Does C compiler allocates memory for variable name used for declaring an array?

Question

Let us take an example :--

int arr[10] = {1,2,3,4,5,6,7,8,9,10};
int *p = NULL;

For the variable arr, will there be any memory allocation ??

Now, what will happen if =>

p = arr;
p = &arr;
p = &arr[0];

Please help me out to understand this.

Answer 1

arr[10] creates locations for 10 ints.

p = arr ;
p= &arr[0] ;

are the same thing.

&arr is not something generally useful. It is a int (*)[10] which the compiler should complain about assigning to p.

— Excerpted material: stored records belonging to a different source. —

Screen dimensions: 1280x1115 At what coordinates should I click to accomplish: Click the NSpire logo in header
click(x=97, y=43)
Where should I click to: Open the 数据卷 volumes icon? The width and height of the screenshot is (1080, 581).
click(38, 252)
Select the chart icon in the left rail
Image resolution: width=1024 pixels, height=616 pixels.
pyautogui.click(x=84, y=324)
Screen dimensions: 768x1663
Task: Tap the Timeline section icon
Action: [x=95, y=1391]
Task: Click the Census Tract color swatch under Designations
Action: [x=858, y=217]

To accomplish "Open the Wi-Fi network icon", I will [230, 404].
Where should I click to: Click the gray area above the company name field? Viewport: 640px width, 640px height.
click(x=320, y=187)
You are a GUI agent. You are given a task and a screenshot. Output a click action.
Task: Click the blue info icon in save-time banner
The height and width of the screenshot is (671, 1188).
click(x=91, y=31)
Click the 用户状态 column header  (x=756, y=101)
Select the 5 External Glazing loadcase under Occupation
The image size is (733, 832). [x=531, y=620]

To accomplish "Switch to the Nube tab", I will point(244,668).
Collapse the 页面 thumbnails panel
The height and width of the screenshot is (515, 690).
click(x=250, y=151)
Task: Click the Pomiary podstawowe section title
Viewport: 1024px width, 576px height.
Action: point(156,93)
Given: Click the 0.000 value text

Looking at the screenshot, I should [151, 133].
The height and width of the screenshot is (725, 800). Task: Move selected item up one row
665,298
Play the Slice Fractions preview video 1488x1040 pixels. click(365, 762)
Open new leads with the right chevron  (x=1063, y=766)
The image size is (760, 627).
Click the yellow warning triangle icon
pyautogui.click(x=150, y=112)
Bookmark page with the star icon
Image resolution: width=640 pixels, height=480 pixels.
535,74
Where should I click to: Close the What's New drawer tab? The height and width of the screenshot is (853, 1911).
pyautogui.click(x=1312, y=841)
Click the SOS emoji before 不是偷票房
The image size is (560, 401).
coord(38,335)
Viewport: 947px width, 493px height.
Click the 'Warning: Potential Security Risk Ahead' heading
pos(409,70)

In fact, if you do a little test and print out the addresses of these three:

printf("X: %lx %lx %lx\n", (long) arr, (long) &arr, (long) &arr[0]) ;

gcc ends up giving you the same thing for all three cases.

% ./a.out
X: 7fff906b5b20 7fff906b5b20 7fff906b5b20

But where you can really see the difference is if you ask for each item +1 :

printf("X: %lx %lx %lx\n", (long) arr, (long) &arr, (long) &arr[0]) ;
printf("X+1: %lx %lx %lx\n", (long) (arr +1), (long) ( &arr +1) , (long) ( &arr[0] +1 )) ;

% ./a.out 
X: 7fff73c105b0 7fff73c105b0 7fff73c105b0
X+1: 7fff73c105b4 7fff73c105d8 7fff73c105b4

arr +1 is four bytes larger than arr (the size of an int), as is &arr[0] +1, but &arr +1 is forty bytes larger, the size of the entire array.

Answer 2

This declaration:

int arr[10] = {1,2,3,4,5,6,7,8,9,10};

causes 10 * sizeof (int) bytes to be allocated to hold the 10-element array object. (No space for any pointer object is allocated.) The array is initialized as specified.

int *p = NULL;

creates a single pointer object and initializes it to contain a null pointer value.

p = arr;

arr is an expression of array type. In most contexts, its value is implicitly converted to a pointer to its first element. So this assignment causes p to point to the first (0th) element of arr; *p == 1.

p = &arr;

This is invalid. &arr is of type int(*)[10], or pointer to array of 10 ints. p is of type int*. The types are incompatible. Any conforming C compiler must diagnose this error. (The diagnostic may be a non-fatal warning, but don't let that fool you; it's still an error, what the C standard calls a "constraint violation".)

p = &arr[0];

This is identical to p = arr;. arr[0] is the first (0th) element of the array, an int object with the value 1. &arr[0] is the address of that int object, and is of type char*. So this also causes p to point to the initial element of the array arr.

After this assignment, you can use either arr or p as the prefix for an indexing operator. The indexing operator is actually defined to take a pointer, not an array, as its prefix, so arr[0] uses the result of the array-to-pointer conversion, making it identical to p[0].

But arr and p still cannot always be used interchangeably. For example, sizeof arr gives you the size of the array object (10 * sizeof (int)), while sizeof p gives you the size of a pointer (sizeof (int*)).

Suggested reading: Section 6 of the comp.lang.c FAQ.

(To answer the question in your title, the compiler doesn't, or at least isn't required to, allocate memory at run time for the name of an array. It won't allocate 3 bytes of memory at run time because you named your array arr, or 22 bytes because you called it array_with_a_long_name. It might do so for debugging purposes, but then any such allocated space isn't accessible to your program.)

Answer 3

Storage is not set aside for variable names (arrays or otherwise), except to support debuggers.

Except when it is the operand of the sizeof or unary & operators, or is a string literal being used to initialize an array in a declaration, an expression of type "N-element array of T" will be converted ("decay") to an expression of type "pointer to T", and the value of this expression will be the address of the first element of the array.

So, taking your three cases:

p = arr;

The expression arr has type "10-element array of int". Since it is not the operand of either the sizeof or unary & operators, it is converted to an expression of type "pointer to int", or int *, and its value is the address of the first element of the array.

p = &arr;

The expression arr has type "10-element array of int". Since arr is the operand of the unary & operator, the conversion above is not performed; instead, the type of the expression &arr is "pointer to 10-element array of arr", or int (*)[10]. The value is the same as the above expression (the address of the array is the same as the address of the first element of the array), but the types of the two expressions are different (int * vs. int (*)[10]), and types matter for things like pointer arithmetic.

p = &arr[0];

Gives the same type and result as p = arr;.

For your array, storage is set aside as follows:

         +----+
 arr[0]: |    |
         +----+
 arr[1]: |    |
         +----+
  ...     ...
         +----+
 arr[9]: |    |
         +----+

Note that there is no separate storage for a variable named arr that points to the beginning of the array; that pointer value is inferred from the array expression as described above. You can assign to arr[N], but there's no separate arr to assign anything to (part of the reason why array expressions are non-modifiable lvalues).